▶ [Work instructions] Determine how many lines of the material below contain "Activate". Report only that figure.

▶ [Working data]
----
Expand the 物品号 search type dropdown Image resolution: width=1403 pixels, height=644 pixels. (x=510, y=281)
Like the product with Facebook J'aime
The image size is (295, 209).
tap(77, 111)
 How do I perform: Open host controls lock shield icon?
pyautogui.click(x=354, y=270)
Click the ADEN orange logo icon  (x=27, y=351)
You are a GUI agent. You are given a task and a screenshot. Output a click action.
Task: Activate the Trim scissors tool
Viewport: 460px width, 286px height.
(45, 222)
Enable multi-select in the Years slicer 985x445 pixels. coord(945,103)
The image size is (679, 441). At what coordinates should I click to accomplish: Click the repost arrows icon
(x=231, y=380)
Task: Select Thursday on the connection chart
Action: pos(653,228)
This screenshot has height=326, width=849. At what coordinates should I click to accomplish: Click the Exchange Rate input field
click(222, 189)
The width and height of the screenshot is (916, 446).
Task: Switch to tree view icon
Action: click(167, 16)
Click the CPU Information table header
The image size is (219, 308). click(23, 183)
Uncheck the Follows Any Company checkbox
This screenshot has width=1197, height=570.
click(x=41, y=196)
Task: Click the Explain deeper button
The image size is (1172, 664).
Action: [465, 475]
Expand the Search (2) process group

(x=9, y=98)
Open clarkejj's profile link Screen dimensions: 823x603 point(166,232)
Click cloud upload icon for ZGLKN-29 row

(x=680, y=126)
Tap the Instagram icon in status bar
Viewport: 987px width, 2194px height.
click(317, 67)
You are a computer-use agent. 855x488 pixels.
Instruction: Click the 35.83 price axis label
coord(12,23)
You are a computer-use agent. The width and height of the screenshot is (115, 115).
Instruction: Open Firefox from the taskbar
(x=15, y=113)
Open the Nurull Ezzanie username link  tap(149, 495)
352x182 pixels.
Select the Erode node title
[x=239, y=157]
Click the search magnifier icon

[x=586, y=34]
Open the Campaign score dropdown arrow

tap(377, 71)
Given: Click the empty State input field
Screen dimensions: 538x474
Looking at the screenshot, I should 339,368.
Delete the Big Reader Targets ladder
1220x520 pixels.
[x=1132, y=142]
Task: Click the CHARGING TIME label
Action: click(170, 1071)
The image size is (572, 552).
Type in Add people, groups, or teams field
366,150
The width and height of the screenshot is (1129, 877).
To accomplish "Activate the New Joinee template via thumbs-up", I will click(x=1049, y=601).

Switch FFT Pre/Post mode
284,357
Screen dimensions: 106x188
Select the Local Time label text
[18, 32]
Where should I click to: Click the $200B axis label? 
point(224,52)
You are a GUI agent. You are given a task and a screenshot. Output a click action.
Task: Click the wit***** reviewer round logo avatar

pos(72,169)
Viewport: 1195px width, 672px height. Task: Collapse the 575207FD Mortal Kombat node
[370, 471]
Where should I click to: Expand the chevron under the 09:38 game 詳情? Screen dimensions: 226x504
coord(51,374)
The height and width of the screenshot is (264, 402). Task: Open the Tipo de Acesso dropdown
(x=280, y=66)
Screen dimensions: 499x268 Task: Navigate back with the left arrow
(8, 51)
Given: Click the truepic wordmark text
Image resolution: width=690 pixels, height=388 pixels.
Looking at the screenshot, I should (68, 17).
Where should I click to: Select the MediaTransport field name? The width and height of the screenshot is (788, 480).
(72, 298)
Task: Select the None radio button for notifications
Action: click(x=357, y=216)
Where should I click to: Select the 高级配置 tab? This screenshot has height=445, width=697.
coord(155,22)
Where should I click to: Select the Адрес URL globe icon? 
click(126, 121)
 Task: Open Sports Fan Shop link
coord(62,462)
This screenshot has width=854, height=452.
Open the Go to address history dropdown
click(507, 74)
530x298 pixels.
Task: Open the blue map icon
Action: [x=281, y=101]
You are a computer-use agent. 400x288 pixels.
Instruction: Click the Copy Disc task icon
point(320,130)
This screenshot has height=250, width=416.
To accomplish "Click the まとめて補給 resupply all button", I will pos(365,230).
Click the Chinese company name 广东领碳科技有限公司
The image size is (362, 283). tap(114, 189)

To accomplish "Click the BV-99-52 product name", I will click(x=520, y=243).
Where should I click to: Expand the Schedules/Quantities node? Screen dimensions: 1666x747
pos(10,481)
----
▶ [Solution] 2